Some sectors have undergone overnight changes as a direct result of recent policies, leaving certain players out in the cold while positioning others for upside. The banning of new K-12 tutoring businesses from opening, as well as requiring existing ones to convert into non-profit organisations and not pursue initial public offerings, for example, have dampened education businesses focused on academic subjects. This may reroute demand into comparable businesses that offer lessons in non-academic disciplines such as the arts or sports.
Maternity and children (M&C) businesses may also benefit from the recent policy developments. But picking winners requires insights into how different consumers behave, as well as what strategies and capabilities M&C businesses need to have in order to succeed in each consumer segment.
The post-90s mums segment, for instance, has growth prospects that may persist even with the status quo, and become more pronounced if childbirths increase. Such mums are highly sophisticated when evaluating products, and are more focused than others on their own well-being when pregnant and when raising children. There is therefore room for enhancing or emphasising the premium quality of certain products and services, as well as penetrating new categories within this space. That said, investors looking to this segment need to be sure that the players they back have the superior product development, storytelling, and brand-building capabilities required to win here.
KNOWING WHERE TO LOOK
Mothers in third- to fifth-tier cities, which are expected to account for more than 80 per cent of childbirths over the next few years, represent a more sizeable slice of the pie. However, distribution channels in these cities are very fragmented, with 78 per cent of M&C stores being single-store businesses and only 2 per cent belonging to chains with more than 10 stores. E-commerce is also less prevalent in these cities compared to higher-tier ones. Investors looking for exposure to this market therefore need to ensure that the players they back can penetrate a vast network of dispersed points of sale.
However, while recent policy developments may encourage more childbirths, they may not be enough to reverse the overall decline.

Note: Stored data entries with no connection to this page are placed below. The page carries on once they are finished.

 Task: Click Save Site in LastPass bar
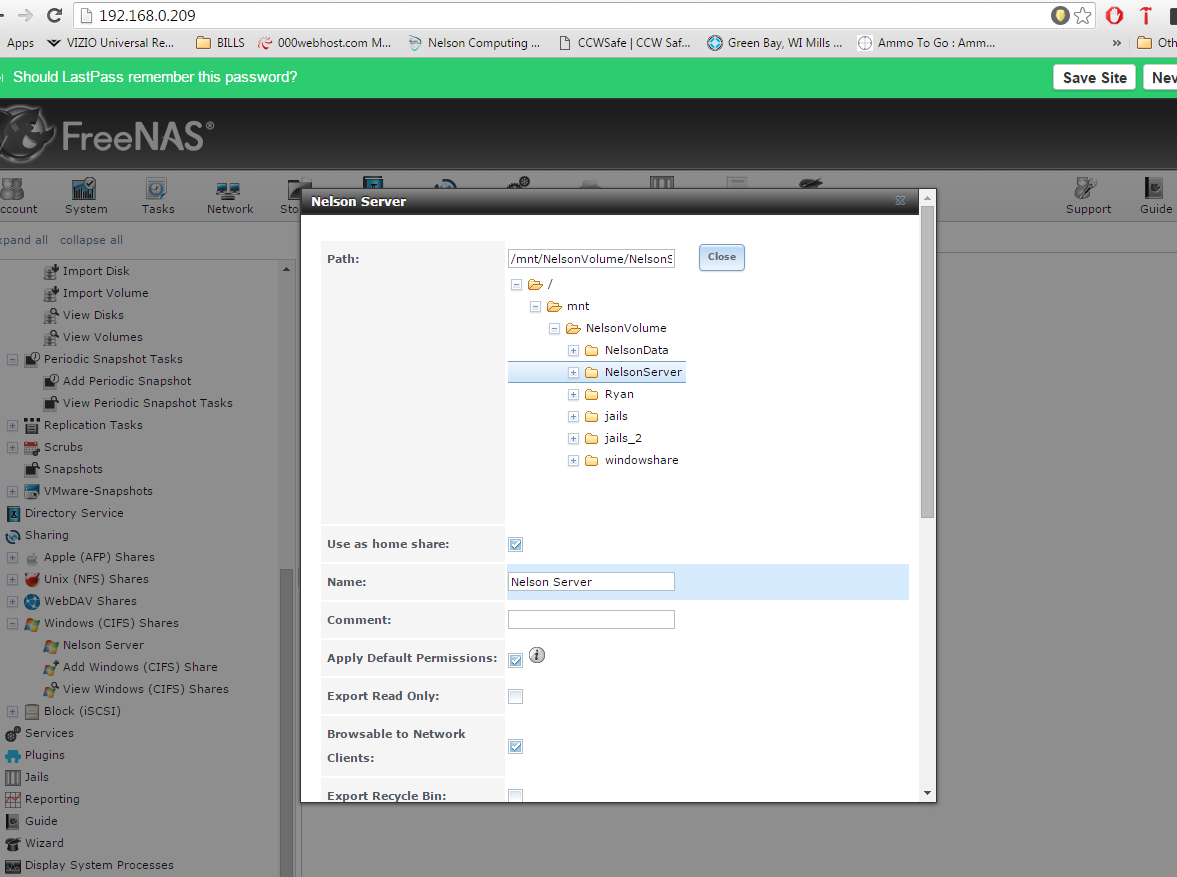click(1094, 78)
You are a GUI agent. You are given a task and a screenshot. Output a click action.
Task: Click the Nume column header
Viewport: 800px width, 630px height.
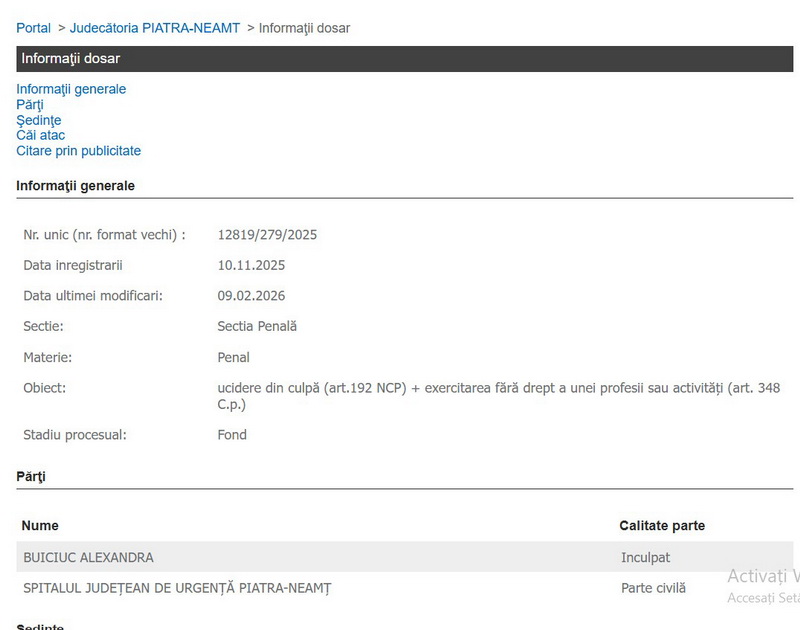[40, 526]
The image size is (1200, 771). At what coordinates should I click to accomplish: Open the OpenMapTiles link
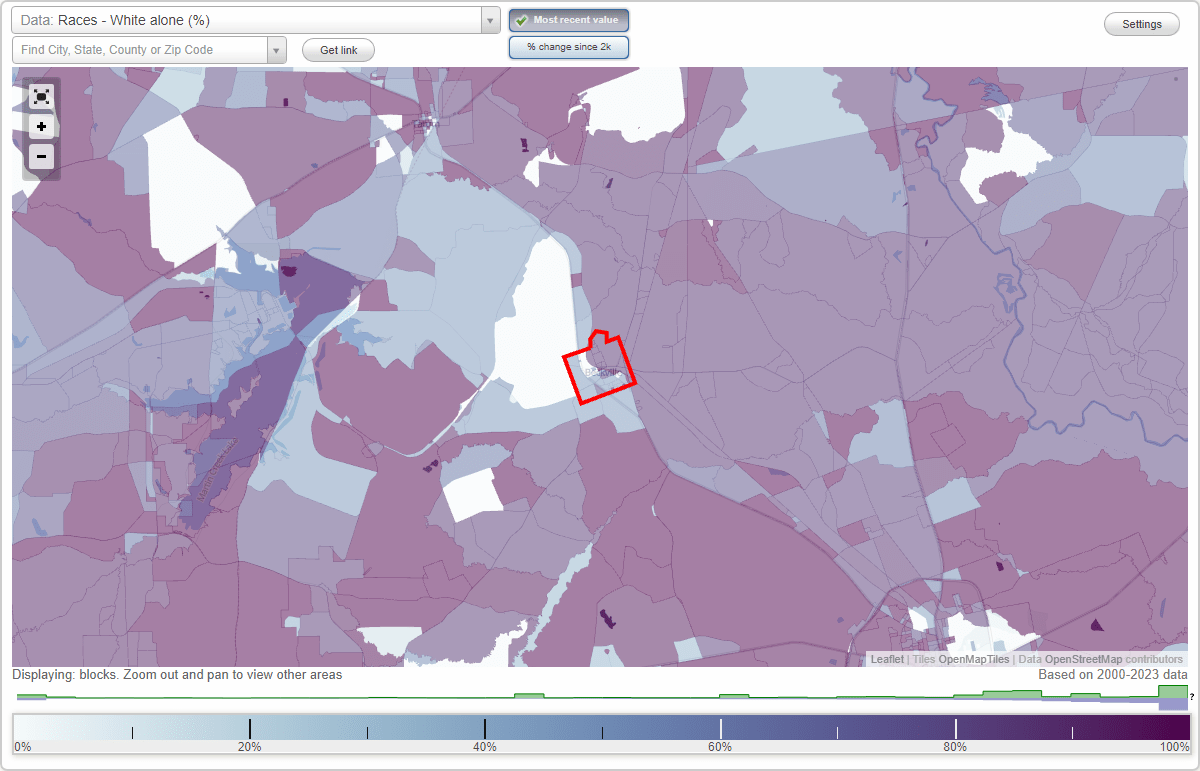975,659
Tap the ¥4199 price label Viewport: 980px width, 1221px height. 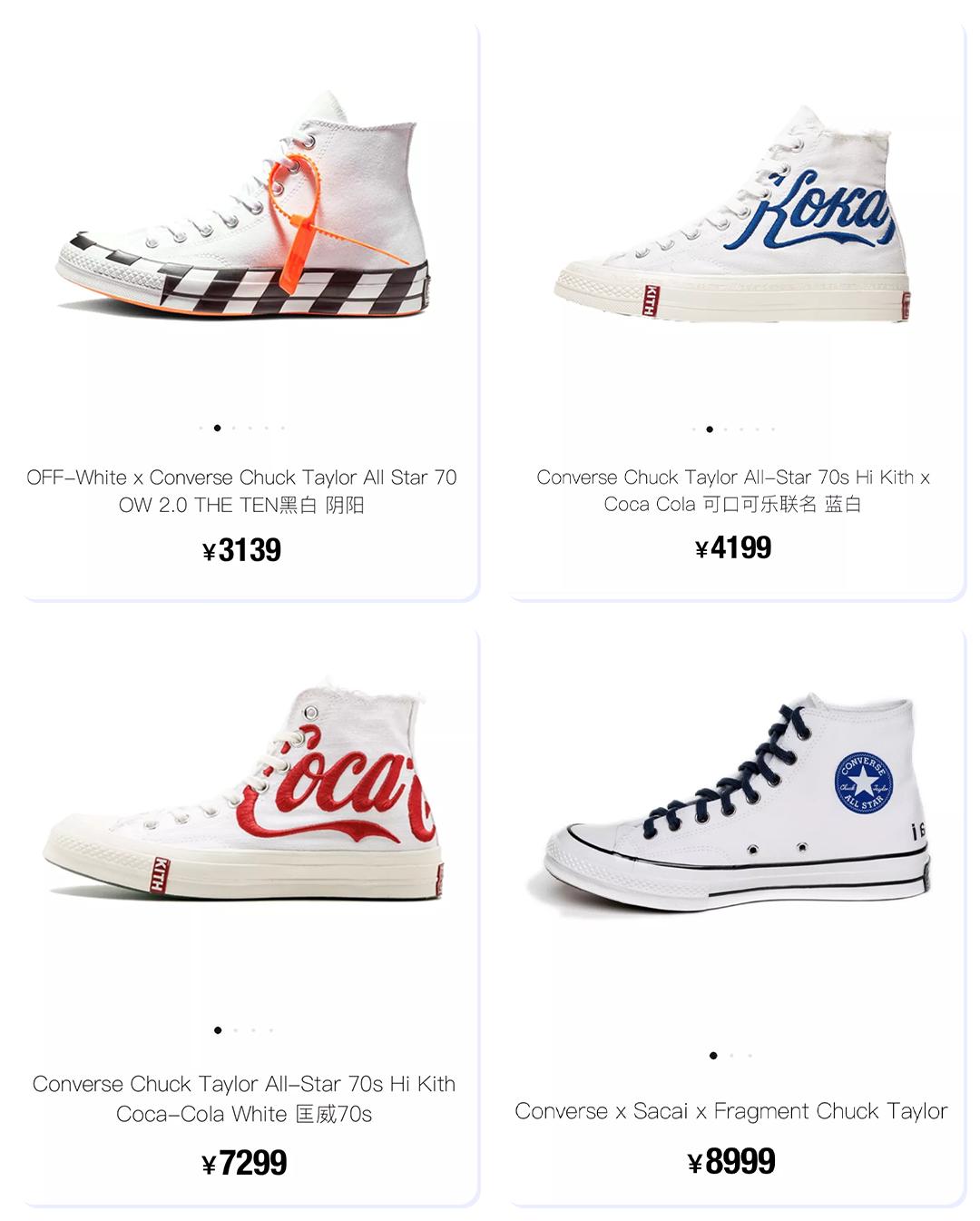point(733,548)
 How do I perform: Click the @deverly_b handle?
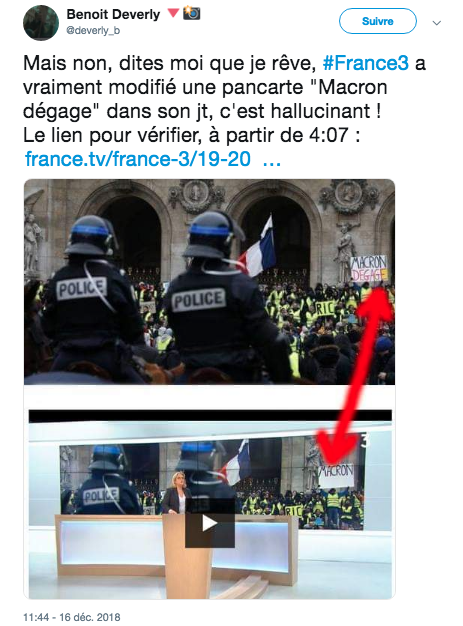coord(93,30)
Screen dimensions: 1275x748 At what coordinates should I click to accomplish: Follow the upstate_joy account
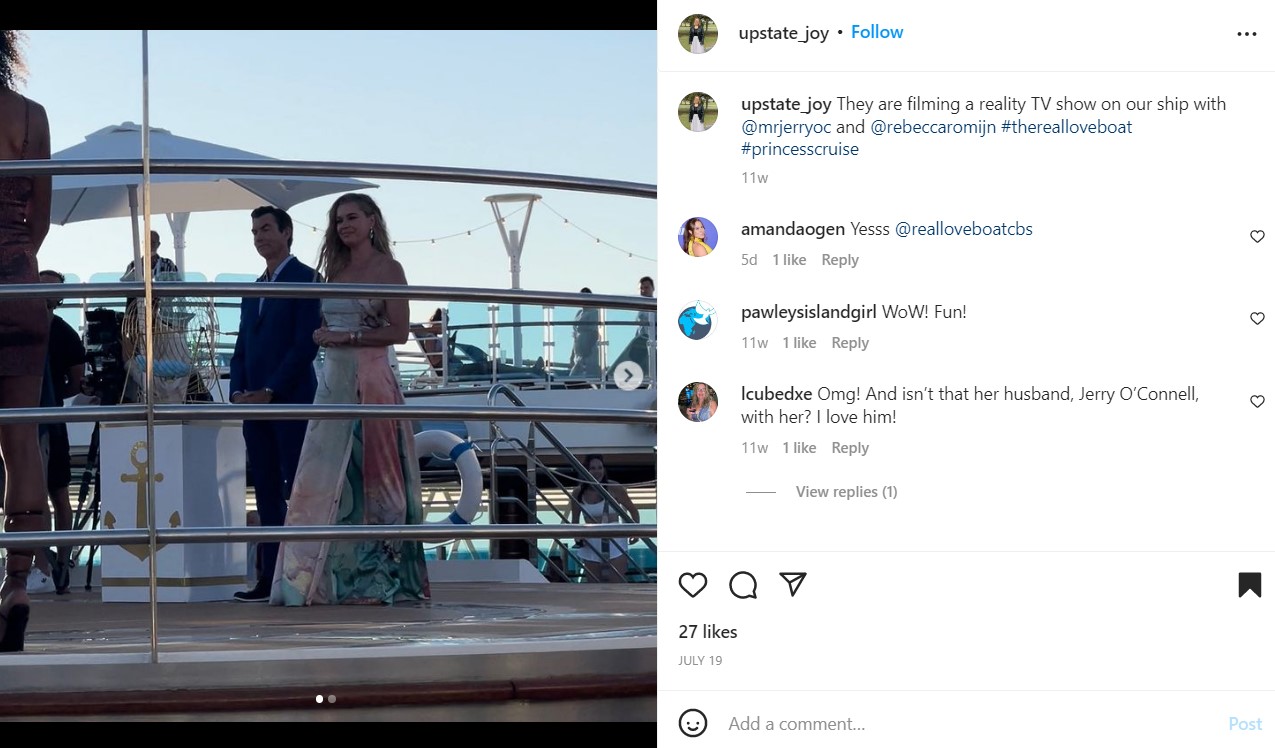pyautogui.click(x=877, y=32)
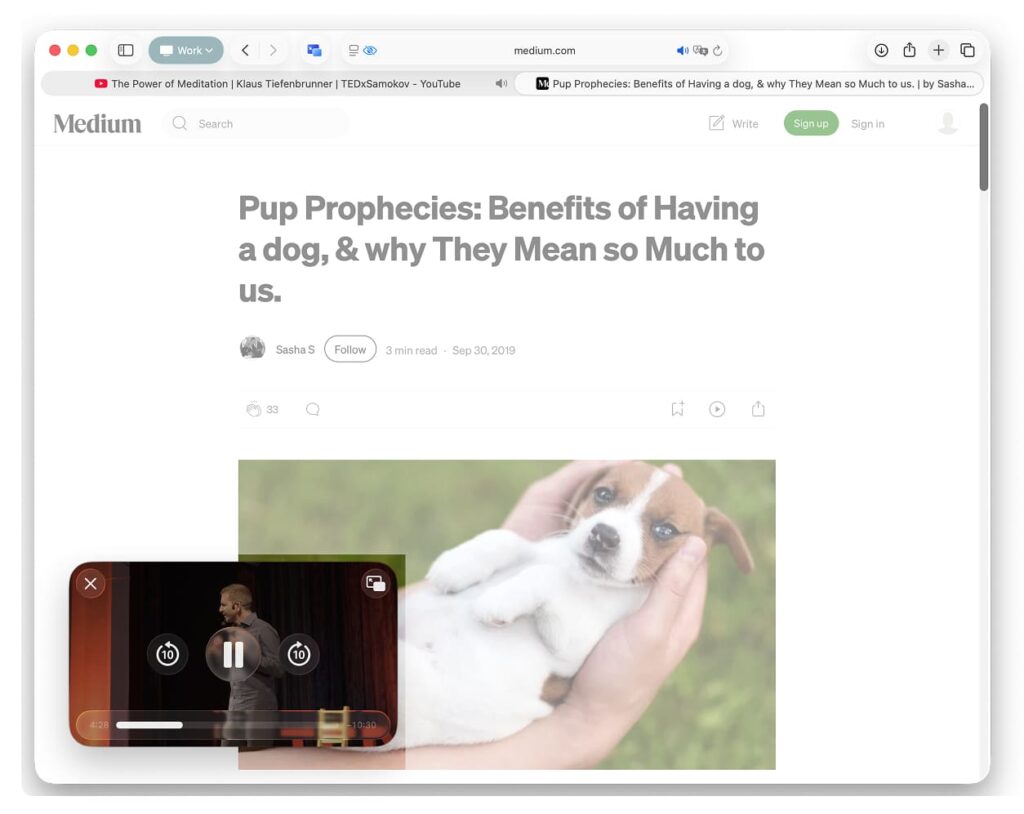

Some experts suggest that the new measures will at best mitigate the decrease by 0.5 to 0.6 million babies per annum and that there will still be at least a 3 per cent year-on-year drop between 2021 and 2025.
Indeed, the increasing proclivity for extended singlehood and the ongoing ageing of the population may persist. These bode well for various sectors.
As urban adults stay single for longer, more are turning to pets for emotional companionship. This, in turn, generates greater demand for pet-related products. The pet food market in China, for instance, is forecast to expand from US$8 billion in 2020 to US$20 billion by 2025. And people are even "humanising" their pets - treating them like their children, giving them human-like products and experiences. Underpinned by such trends, this premium segment is poised to register the most growth, more than tripling from US$1.3 billion to US$4.2 billion over the same period, providing tailwinds for strong players in this space.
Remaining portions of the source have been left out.